ARIZONA COURT OF APPEALS DIVISION TWO
Jul 19, 2016
No. 2 CA-CR 2015-0177 (Ariz. Ct. App. Jul. 19, 2016)

Opinion

No. 2 CA-CR 2015-0177

07-19-2016

THE STATE OF ARIZONA, Appellee, v. SON VAN NGUYEN, Appellant.

COUNSEL Mark Brnovich, Arizona Attorney General Joseph T. Maziarz, Section Chief Counsel, Phoenix By David A. Sullivan, Assistant Attorney General, Tucson Counsel for Appellee Law Offices of Stephanie K. Bond, P.C. By Stephanie K. Bond, Tucson Counsel for Appellant


THIS DECISION DOES NOT CREATE LEGAL PRECEDENT AND MAY NOT BE CITED EXCEPT AS AUTHORIZED BY APPLICABLE RULES.
NOT FOR PUBLICATION
See Ariz. R. Sup. Ct. 111(c)(1); Ariz. R. Crim. P. 31.24. Appeal from the superior Court in Pima County
No. CR20141256001
The Honorable Javier Chon-Lopez, Judge

AFFIRMED

COUNSEL Mark Brnovich, Arizona Attorney General
Joseph T. Maziarz, Section Chief Counsel, Phoenix
By David A. Sullivan, Assistant Attorney General, Tucson
Counsel for Appellee Law Offices of Stephanie K. Bond, P.C.
By Stephanie K. Bond, Tucson
Counsel for Appellant

MEMORANDUM DECISION

Judge Staring authored the decision of the Court, in which Presiding Judge Howard and Judge Espinosa concurred. STARING, Judge:

¶1 After a jury trial, Son Van Nguyen was convicted of domestic violence assault. On appeal, he argues the assault charge for which he was convicted was duplicitous, the trial court erred by allowing the state to reopen its case, and the court erred in denying his motion for a judgment of acquittal. For the reasons discussed below, we affirm Nguyen's conviction and sentence.

Factual and Procedural Background

¶2 We view the facts in the light most favorable to sustaining the jury's verdict. State v. Gunches, 225 Ariz. 22, n.1, 234 P.3d 590, 591 n.1 (2010). In 2008, Nguyen and L.G. started dating in Massachusetts.

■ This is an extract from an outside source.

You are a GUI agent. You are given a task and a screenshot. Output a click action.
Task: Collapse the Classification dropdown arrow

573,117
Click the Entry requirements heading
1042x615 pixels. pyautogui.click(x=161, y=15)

The couple eventually moved to Tucson, Arizona, and purchased a home together in 2013. In January 2014, however, they ended their relationship. In February 2014, L.G. obtained an order of protection against Nguyen.

¶3 In March 2014, L.G. invited A.P., a federal law enforcement officer, to her home for lunch. When A.P. arrived he had a gun holstered on his belt. A neighbor, not knowing A.P., contacted Nguyen and told him he saw a man with a gun go into the house. Nguyen went there and entered, finding L.G. and A.P. in the bedroom. He attacked A.P., striking him multiple times in the face. He and L.G. then went to the living room where Nguyen grabbed L.G. and threw her on a couch. He allegedly got on top of her, ripped off her shirt and bra and tried to pull down her pants. Unable to do so, Nguyen allegedly put his hands in her pants and underwear, attempting to digitally penetrate her, saying, "[Y]ou're a whore, is that what you want, is that what you want[?]" Nguyen slapped L.G. when she told him to stop.

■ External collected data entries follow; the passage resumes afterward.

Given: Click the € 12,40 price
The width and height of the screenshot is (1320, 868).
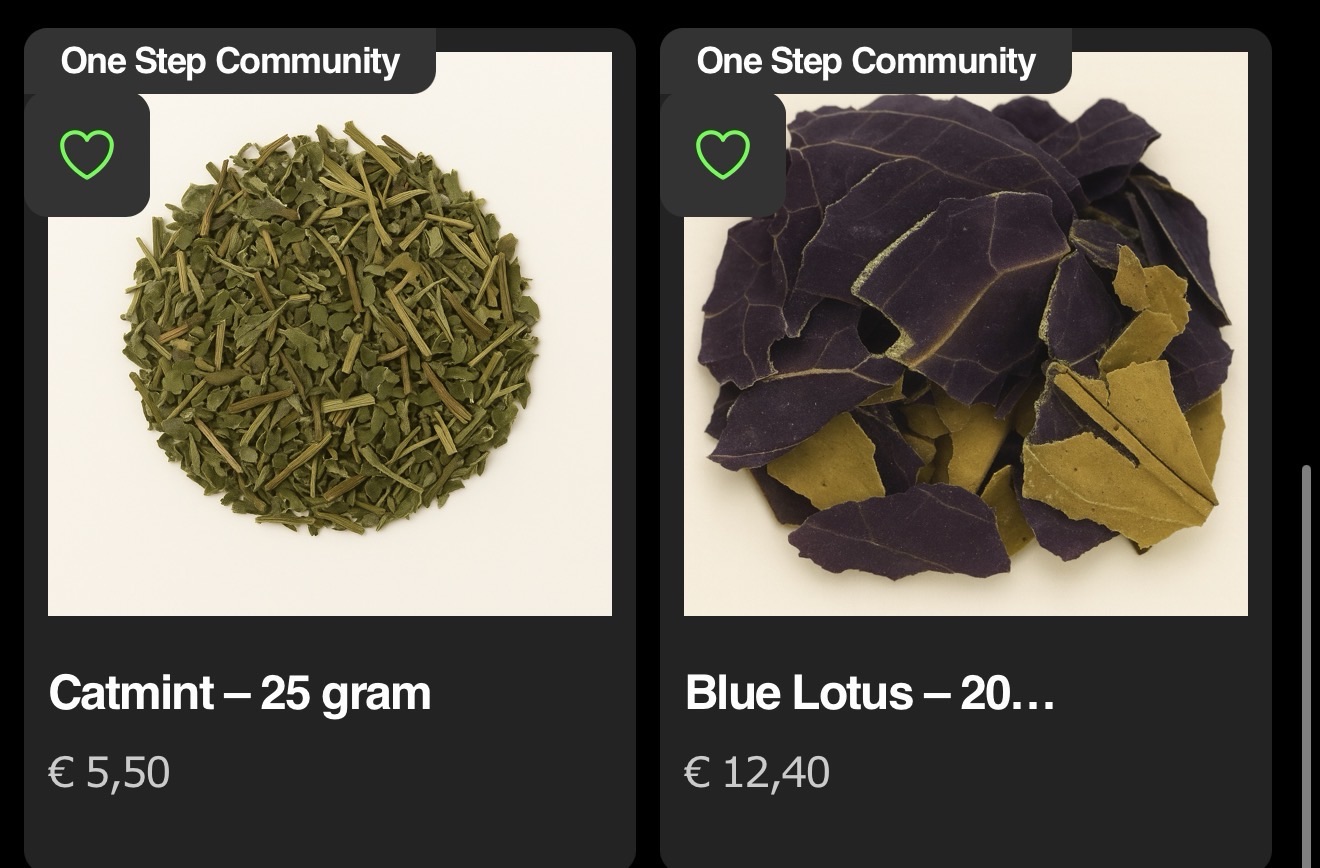Looking at the screenshot, I should (x=757, y=772).
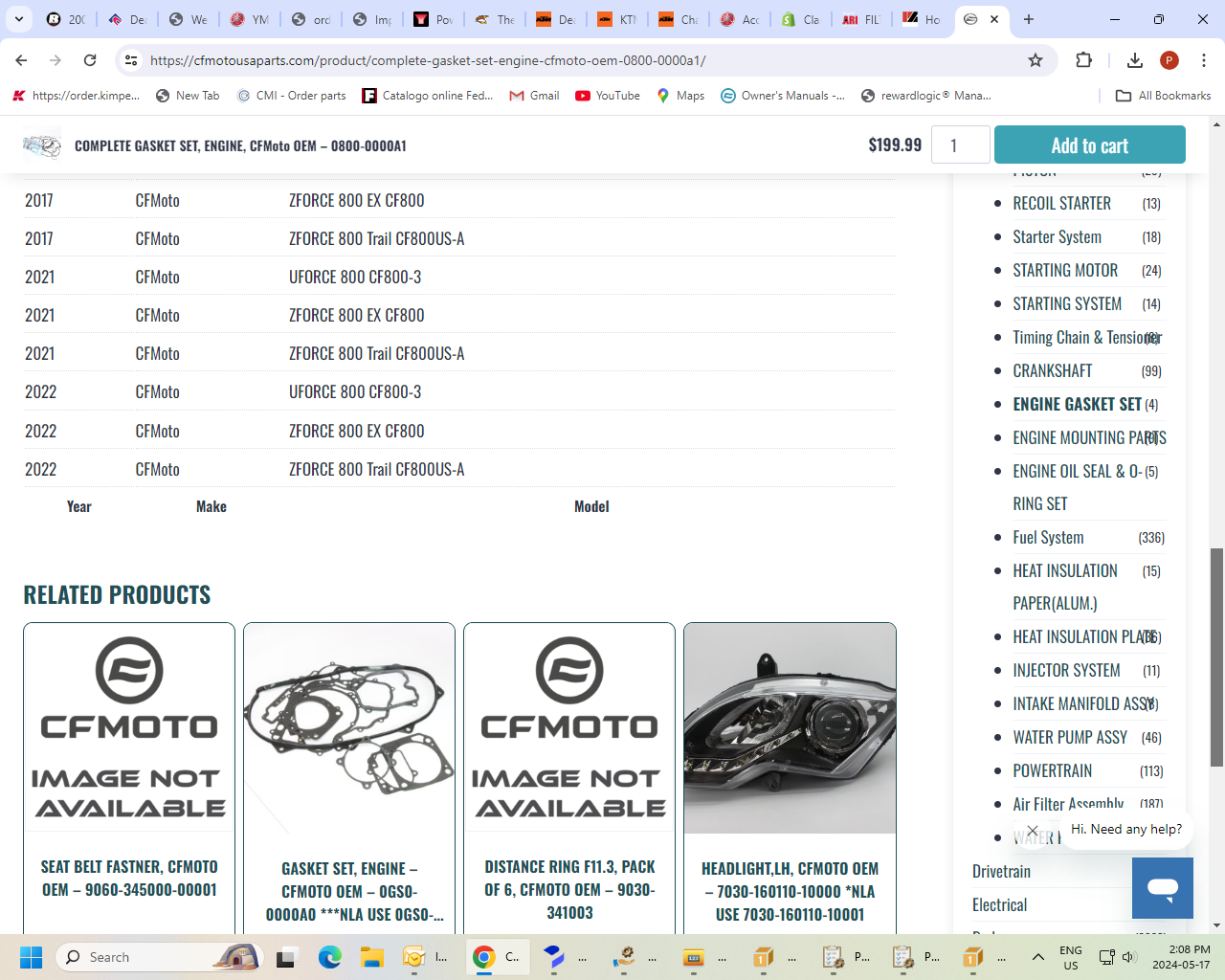Reload the page with the refresh icon

click(90, 60)
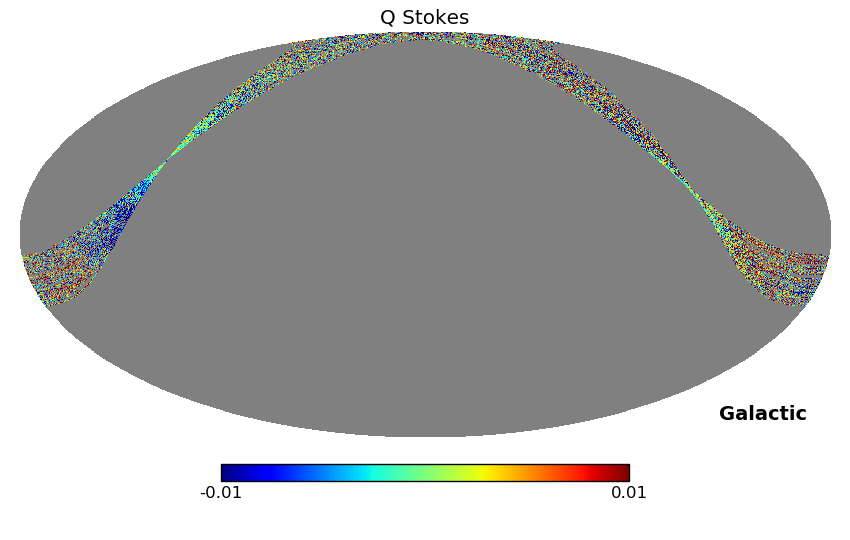Click the green midpoint of the colorbar
Screen dimensions: 850x540
point(425,473)
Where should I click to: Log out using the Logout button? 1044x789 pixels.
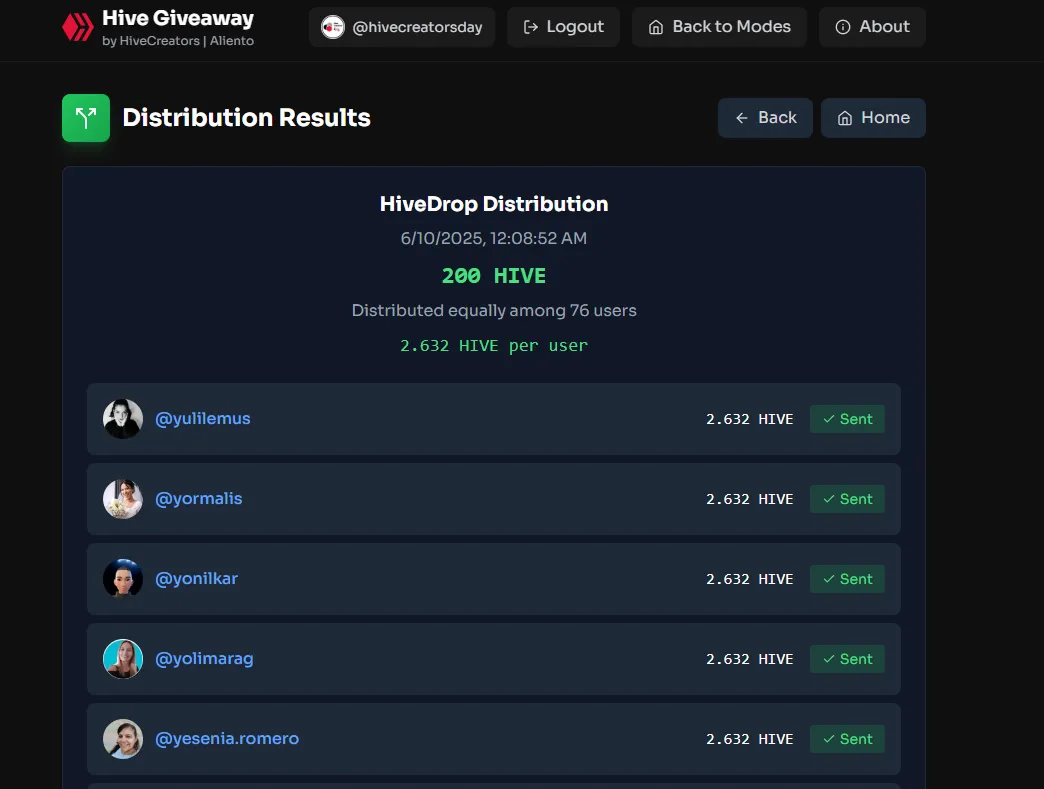click(563, 27)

¶4 A.P. eventually came out to the living room, gun drawn, and, identifying himself as a federal agent, ordered Nguyen to get off L.G. A.P. then pushed Nguyen off L.G., and Nguyen left the house. He surrendered to police the next day.

¶5 A.P. suffered a broken nose and lacerations to his lip. A sexual assault nurse examiner documented a total of eighteen injuries to L.G.'s body.

¶6 The state charged Nguyen with aggravated assault in violation of an order of protection, sexual assault, stalking, two counts of aggravated assault causing temporary but substantial disfigurement, aggravated assault of a peace officer, and burglary in the second degree. At trial, the state moved to amend the charge of sexual assault to attempted sexual assault, to which Nguyen had no objection. After the close of the state's case, Nguyen moved for a judgment of acquittal on all charges pursuant to Rule 20, Ariz. R. Crim. P. The state agreed to dismiss the charge of aggravated assault of a peace officer. The court denied the remainder of the motion, finding substantial evidence supported the remaining counts.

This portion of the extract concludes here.